It’s amazing the destructive power of those four words.

If they only knew.

We may never hear them spoken aloud, but we have heard them in so many voices.

They are whispered from within and cut right to the heart.

They turn love into despair and trust into fear.

If they only knew.

They come at moments of praise. Moments of embrace. Moments of joy.

You are wonderful.

You are accepted.

You matter.

Whoever you are and wherever you find yourself on your journey of faith, you are welcome here.

You are loved.

“Oh yeah?” the voice inside says …

“If they only knew.”

“If they only knew what I know. What I have said. What I have thought. What I have done. Who I really am…

“If they only knew, they wouldn’t praise me, they wouldn’t accept me, they wouldn’t welcome me.

“If they only knew … they wouldn’t love me.

“If they only knew, they wouldn’t love me at all.”

“If they only knew” is our internal voice of unworthiness. Of unlovability.

It is the voice of judgment that knows no grace.

Our deepest desire as human beings is to be fully known and fully loved. We long for it. We crave it. We seek it in each other. We seek it in ourselves.

I’m not sure when it first happens, maybe we’re even born with it. But sometime, really early in our lives this other voice is planted inside us or somehow emerges out of us.

This voice that says that love is conditional.

That there are parts of us that are lovable and parts that are not.

That there are things we do and think and say that are forgivable and things that are not.

That there is a version of each of us that is acceptable, a version we learn to present to the world and maybe even try to convince ourselves is truly us
… and a version that is most definitely not.
We learn it on the playgrounds and in the lunchrooms.
We learn it in our churches and in our barrios.
We learn it on Snapchat and in Starbucks.
In dance clubs and dorm rooms.
We learn it sleeping on the sidewalk or in a deluxe apartment in the sky.

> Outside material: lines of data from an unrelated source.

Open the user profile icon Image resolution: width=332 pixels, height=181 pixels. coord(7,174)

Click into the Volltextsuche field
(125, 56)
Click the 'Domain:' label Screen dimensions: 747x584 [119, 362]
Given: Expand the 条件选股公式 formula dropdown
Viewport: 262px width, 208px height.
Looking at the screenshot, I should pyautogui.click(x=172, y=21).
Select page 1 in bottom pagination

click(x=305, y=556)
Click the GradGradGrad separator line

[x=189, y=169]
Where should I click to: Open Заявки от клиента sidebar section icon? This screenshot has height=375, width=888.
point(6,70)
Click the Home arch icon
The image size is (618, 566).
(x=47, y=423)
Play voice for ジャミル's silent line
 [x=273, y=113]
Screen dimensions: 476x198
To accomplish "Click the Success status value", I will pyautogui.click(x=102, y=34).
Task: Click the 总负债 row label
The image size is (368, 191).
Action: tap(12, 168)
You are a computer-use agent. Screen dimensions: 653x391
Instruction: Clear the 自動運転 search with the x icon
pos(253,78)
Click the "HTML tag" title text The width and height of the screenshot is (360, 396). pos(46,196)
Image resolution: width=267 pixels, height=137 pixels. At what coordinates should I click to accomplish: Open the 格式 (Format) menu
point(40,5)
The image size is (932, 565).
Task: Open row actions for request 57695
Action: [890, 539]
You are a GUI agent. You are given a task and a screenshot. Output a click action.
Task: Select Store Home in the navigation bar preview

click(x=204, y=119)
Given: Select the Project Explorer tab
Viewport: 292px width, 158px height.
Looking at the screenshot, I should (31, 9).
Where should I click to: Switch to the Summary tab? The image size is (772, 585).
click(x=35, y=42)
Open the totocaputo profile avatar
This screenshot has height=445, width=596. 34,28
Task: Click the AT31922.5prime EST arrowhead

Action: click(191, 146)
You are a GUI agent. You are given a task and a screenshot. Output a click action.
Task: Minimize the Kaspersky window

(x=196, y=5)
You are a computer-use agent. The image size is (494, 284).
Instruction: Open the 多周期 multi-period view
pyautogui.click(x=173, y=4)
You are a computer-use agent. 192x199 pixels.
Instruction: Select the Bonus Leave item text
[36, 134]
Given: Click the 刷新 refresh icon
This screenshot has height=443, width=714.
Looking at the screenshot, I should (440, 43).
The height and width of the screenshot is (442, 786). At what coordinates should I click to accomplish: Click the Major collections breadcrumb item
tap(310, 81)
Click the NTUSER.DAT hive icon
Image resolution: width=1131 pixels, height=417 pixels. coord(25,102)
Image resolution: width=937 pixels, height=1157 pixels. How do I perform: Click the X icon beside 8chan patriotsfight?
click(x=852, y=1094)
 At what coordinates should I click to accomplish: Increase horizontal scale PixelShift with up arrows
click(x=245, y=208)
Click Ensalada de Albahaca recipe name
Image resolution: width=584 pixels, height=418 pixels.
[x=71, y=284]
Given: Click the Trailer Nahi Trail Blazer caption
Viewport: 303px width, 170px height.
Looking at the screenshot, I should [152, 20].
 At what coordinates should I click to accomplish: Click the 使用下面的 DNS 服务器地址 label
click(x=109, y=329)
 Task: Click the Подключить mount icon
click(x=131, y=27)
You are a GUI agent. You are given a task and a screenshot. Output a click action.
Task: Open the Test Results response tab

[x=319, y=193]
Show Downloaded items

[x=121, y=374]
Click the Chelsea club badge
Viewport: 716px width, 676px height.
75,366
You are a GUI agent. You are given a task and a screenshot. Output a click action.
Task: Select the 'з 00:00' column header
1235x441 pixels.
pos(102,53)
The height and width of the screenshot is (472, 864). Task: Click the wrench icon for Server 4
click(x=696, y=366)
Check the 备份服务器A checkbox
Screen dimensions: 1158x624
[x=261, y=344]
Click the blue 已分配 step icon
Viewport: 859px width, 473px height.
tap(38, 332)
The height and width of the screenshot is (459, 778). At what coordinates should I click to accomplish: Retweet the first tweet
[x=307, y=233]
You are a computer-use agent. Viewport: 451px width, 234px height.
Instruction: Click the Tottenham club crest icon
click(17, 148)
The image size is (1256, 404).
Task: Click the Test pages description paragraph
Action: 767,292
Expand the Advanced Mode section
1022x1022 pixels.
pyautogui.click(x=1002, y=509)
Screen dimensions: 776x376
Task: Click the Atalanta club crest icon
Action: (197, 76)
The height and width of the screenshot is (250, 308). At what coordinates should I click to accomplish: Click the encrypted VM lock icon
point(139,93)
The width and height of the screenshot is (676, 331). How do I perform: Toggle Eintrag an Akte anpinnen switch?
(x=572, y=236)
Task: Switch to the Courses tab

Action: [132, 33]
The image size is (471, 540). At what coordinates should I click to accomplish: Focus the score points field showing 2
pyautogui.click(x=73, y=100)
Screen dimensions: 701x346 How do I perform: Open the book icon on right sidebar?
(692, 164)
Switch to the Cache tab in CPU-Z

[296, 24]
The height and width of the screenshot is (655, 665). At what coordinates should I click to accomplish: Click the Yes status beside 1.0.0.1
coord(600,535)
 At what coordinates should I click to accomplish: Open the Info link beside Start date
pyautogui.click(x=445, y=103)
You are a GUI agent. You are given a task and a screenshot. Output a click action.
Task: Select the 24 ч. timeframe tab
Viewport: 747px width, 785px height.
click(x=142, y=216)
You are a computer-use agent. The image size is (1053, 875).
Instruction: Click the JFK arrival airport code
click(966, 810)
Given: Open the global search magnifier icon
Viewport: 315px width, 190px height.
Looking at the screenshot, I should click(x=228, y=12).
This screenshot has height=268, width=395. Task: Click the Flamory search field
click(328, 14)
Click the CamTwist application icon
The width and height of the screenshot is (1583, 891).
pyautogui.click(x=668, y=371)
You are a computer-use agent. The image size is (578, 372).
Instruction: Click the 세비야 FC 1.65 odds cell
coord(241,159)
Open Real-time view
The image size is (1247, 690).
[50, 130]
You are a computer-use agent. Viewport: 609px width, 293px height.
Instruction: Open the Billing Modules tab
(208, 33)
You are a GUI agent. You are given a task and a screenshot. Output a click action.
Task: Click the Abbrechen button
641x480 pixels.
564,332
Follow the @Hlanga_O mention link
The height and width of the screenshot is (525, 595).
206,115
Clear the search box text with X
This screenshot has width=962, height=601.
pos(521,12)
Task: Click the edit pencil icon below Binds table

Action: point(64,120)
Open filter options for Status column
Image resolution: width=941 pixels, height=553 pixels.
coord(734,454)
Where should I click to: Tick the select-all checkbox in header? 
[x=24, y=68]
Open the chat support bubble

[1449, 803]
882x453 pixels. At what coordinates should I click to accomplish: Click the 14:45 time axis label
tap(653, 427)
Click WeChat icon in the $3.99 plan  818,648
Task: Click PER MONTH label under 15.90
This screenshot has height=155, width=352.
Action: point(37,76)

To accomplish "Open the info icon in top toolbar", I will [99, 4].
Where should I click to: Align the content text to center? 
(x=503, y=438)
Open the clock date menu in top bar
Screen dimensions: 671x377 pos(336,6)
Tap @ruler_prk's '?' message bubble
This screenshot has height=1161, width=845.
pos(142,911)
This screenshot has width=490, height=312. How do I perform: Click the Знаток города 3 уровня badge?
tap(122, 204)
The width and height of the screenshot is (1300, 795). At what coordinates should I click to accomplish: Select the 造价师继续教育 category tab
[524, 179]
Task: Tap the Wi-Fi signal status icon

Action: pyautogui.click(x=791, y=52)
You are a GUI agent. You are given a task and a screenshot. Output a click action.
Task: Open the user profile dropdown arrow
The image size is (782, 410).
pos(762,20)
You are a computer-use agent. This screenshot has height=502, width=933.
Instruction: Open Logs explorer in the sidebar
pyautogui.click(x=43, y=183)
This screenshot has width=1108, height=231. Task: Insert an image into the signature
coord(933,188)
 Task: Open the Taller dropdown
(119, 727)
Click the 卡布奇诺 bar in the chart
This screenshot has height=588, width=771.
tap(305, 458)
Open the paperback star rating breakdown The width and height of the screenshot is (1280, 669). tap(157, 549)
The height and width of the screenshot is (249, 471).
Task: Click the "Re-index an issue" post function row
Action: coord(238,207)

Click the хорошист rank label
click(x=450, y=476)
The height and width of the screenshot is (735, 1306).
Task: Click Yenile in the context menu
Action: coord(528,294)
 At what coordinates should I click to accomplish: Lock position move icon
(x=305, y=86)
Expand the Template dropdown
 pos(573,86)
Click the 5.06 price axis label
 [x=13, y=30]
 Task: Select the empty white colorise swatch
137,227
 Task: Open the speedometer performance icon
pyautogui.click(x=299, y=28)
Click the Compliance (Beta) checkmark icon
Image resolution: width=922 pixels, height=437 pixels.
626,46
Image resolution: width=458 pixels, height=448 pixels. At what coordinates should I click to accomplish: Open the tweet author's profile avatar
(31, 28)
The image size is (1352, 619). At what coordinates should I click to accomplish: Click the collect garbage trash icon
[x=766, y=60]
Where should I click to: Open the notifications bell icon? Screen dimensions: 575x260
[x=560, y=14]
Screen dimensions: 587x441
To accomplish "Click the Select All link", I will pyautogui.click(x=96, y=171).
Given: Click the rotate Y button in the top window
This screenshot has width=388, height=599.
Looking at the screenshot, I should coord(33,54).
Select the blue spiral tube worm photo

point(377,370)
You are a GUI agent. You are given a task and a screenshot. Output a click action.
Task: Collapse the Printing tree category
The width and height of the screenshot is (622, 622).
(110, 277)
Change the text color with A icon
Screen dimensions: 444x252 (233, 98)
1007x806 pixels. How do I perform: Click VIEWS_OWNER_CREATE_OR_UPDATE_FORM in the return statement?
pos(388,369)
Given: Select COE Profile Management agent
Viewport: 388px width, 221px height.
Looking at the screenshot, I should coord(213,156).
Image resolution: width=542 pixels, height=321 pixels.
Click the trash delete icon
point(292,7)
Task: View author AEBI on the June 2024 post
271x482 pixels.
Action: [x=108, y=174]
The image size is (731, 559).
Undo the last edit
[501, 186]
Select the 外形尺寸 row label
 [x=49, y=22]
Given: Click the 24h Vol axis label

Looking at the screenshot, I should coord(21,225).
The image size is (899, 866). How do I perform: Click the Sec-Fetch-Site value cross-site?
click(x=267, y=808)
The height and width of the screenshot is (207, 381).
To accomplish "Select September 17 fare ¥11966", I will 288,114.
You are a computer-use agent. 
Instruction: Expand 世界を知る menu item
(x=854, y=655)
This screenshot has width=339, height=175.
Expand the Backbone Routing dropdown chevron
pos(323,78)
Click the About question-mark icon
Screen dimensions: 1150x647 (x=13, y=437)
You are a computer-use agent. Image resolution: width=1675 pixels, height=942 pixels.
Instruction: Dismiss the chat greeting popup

We learn what it is to be judged … and to judge ourselves.
And we learn what it is to be cast out and cast aside.
And we learn what it is to be compared with others and come out wanting.
Come out less than.
Come out worth … less.

And we learn to fear – and not without reason.
And because we fear, we learn to hide.
And we learn to pretend.
And we learn to code switch and to pass.
And we learn to create our own spaces where we can be if not safe, at least feel safer, at least have the illusion of safety.
And we learn to play a role.
And we can even become that role so expertly that it feels like us.

But inside … we know.

And when we hear the voices say:

You are wonderful.

You belong here.

I love you.

The voice inside us whispers.

“Oh yeah? If they only knew.”

This morning we hear a Gospel message that is the sweetest Word I can possibly imagine.

It is at once the most wonderful Word in scripture and the most difficult for us to hear.

It is a Word that is the key to our liberation and to us being a force for the liberation of one another.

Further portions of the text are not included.